EXERCISE » If a line in the entries below includes "point", show that line.

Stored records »
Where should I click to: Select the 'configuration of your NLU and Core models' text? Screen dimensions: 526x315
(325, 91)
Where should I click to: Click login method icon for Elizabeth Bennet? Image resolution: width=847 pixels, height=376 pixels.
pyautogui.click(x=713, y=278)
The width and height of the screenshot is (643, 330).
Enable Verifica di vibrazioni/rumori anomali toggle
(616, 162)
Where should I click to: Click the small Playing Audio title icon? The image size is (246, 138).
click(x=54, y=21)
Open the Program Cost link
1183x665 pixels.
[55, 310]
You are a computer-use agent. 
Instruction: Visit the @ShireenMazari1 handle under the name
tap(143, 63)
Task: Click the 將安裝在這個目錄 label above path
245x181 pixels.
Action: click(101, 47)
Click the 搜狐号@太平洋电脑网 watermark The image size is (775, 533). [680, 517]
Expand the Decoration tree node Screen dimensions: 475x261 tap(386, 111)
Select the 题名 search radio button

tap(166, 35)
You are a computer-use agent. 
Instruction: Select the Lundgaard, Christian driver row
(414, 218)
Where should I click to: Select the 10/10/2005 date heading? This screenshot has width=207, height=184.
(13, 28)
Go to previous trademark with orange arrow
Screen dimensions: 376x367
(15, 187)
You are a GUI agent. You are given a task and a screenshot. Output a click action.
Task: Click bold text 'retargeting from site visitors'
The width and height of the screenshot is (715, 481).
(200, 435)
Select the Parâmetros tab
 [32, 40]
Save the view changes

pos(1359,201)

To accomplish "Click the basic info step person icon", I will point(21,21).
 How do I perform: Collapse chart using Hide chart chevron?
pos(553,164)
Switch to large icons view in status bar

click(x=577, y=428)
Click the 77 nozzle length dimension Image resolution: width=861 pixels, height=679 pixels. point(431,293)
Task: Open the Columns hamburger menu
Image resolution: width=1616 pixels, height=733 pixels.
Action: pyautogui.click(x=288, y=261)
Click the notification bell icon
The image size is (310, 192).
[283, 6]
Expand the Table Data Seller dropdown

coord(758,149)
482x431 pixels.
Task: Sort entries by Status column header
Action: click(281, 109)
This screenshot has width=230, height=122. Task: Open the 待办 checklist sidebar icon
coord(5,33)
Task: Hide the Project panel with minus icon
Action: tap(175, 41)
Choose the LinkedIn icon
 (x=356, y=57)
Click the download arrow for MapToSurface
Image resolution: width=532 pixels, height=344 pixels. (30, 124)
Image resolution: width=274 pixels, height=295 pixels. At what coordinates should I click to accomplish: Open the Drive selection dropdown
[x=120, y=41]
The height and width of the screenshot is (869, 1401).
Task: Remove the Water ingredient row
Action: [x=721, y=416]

OUTPUT »
To accomplish "Click the basic info step person icon", I will point(21,21).
Click the 77 nozzle length dimension Image resolution: width=861 pixels, height=679 pixels. point(431,293)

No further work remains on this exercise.